Creating/Writing to Parititoned BigQuery table via Google Cloud Dataflow

I wanted to take advantage of the new BigQuery functionality of time partitioned tables, but am unsure this is currently possible in the 1.6 version of the Dataflow SDK.

Looking at the BigQuery JSON API, to create a day partitioned table one needs to pass in a

"timePartitioning": { "type": "DAY" }

option, but the com.google.cloud.dataflow.sdk.io.BigQueryIO interface only allows specifying a TableReference.

I thought that maybe I could pre-create the table, and sneak in a partition decorator via a BigQueryIO.Write.toTableReference lambda..? Is anyone else having success with creating/writing partitioned tables via Dataflow?

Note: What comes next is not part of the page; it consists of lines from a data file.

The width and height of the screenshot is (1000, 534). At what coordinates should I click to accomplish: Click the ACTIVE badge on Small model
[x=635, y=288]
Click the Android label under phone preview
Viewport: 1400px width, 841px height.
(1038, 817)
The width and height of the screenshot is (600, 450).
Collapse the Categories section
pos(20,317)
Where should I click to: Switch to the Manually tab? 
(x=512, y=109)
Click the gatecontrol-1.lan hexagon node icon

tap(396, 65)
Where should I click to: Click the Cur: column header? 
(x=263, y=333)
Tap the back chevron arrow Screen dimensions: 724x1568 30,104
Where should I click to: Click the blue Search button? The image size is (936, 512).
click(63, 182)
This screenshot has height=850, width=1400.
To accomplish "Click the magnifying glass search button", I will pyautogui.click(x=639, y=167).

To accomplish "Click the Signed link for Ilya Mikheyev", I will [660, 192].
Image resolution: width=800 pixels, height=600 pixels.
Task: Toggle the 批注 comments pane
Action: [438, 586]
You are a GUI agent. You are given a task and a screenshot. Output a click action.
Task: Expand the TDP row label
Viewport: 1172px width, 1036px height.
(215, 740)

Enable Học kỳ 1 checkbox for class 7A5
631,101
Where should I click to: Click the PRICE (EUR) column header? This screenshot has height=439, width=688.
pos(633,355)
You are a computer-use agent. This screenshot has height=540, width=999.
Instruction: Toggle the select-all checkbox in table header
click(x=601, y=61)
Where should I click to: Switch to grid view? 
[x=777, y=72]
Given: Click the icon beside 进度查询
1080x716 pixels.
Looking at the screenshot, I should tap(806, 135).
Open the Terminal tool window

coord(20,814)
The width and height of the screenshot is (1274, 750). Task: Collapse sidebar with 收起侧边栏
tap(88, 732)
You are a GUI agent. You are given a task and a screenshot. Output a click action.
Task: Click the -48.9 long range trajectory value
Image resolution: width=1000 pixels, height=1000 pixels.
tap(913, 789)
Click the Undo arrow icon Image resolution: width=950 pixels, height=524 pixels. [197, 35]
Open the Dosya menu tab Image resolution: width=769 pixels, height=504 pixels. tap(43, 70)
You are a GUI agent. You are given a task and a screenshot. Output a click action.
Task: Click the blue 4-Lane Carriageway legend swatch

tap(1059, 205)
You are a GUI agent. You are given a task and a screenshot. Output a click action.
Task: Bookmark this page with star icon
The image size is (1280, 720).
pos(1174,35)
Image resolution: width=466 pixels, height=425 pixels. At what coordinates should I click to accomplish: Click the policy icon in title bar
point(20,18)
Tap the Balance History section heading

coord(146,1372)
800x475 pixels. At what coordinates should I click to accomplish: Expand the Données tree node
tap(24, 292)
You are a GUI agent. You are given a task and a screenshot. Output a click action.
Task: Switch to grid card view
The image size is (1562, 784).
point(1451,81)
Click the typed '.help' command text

This seems like a similar issue to setting the table expiration time which isn't currently available either.


Solution 1:

As Pavan says, it is definitely possible to write to partition tables with Dataflow. Are you using the DataflowPipelineRunner operating in streaming mode or batch mode?

The solution you proposed should work. Specifically, if you pre-create a table with date partitioning set up, then you can use a BigQueryIO.Write.toTableReference lambda to write to a date partition. For example:

/**
 * A Joda-time formatter that prints a date in format like {@code "20160101"}.
 * Threadsafe.
 */
private static final DateTimeFormatter FORMATTER =
    DateTimeFormat.forPattern("yyyyMMdd").withZone(DateTimeZone.UTC);

// This code generates a valid BigQuery partition name:
Instant instant = Instant.now(); // any Joda instant in a reasonable time range
String baseTableName = "project:dataset.table"; // a valid BigQuery table name
String partitionName =
    String.format("%s$%s", baseTableName, FORMATTER.print(instant));

Solution 2:

The approach I took (works in the streaming mode, too):

  • Define a custom window for the incoming record
  • Convert the window into the table/partition name

    p.apply(PubsubIO.Read
                .subscription(subscription)
                .withCoder(TableRowJsonCoder.of())
            )
            .apply(Window.into(new TablePartitionWindowFn()) )
            .apply(BigQueryIO.Write
                           .to(new DayPartitionFunc(dataset, table))
                           .withSchema(schema)
                           .withWriteDisposition(BigQueryIO.Write.WriteDisposition.WRITE_APPEND)
            );
    

Setting the window based on the incoming data, the End Instant can be ignored, as the start value is used for setting the partition:

public class TablePartitionWindowFn extends NonMergingWindowFn<Object, IntervalWindow> {

private IntervalWindow assignWindow(AssignContext context) {
    TableRow source = (TableRow) context.element();
    String dttm_str = (String) source.get("DTTM");

    DateTimeFormatter formatter = DateTimeFormat.forPattern("yyyy-MM-dd").withZoneUTC();

    Instant start_point = Instant.parse(dttm_str,formatter);
    Instant end_point = start_point.withDurationAdded(1000, 1);

    return new IntervalWindow(start_point, end_point);
};

@Override
public Coder<IntervalWindow> windowCoder() {
    return IntervalWindow.getCoder();
}

@Override
public Collection<IntervalWindow> assignWindows(AssignContext c) throws Exception {
    return Arrays.asList(assignWindow(c));
}

@Override
public boolean isCompatible(WindowFn<?, ?> other) {
    return false;
}

@Override
public IntervalWindow getSideInputWindow(BoundedWindow window) {
    if (window instanceof GlobalWindow) {
        throw new IllegalArgumentException(
                "Attempted to get side input window for GlobalWindow from non-global WindowFn");
    }
    return null;
}

Setting the table partition dynamically:

public class DayPartitionFunc implements SerializableFunction<BoundedWindow, String> {

String destination = "";

public DayPartitionFunc(String dataset, String table) {
    this.destination = dataset + "." + table+ "$";
}

@Override
public String apply(BoundedWindow boundedWindow) {
    // The cast below is safe because CalendarWindows.days(1) produces IntervalWindows.
    String dayString = DateTimeFormat.forPattern("yyyyMMdd")
                                     .withZone(DateTimeZone.UTC)
                                     .print(((IntervalWindow) boundedWindow).start());
    return destination + dayString;
}}

Is there a better way of achieving the same outcome?

Solution 3:

I believe it should be possible to use the partition decorator when you are not using streaming. We are actively working on supporting partition decorators through streaming. Please let us know if you are seeing any errors today with non-streaming mode.

Solution 4:

Apache Beam version 2.0 supports sharding BigQuery output tables out of the box.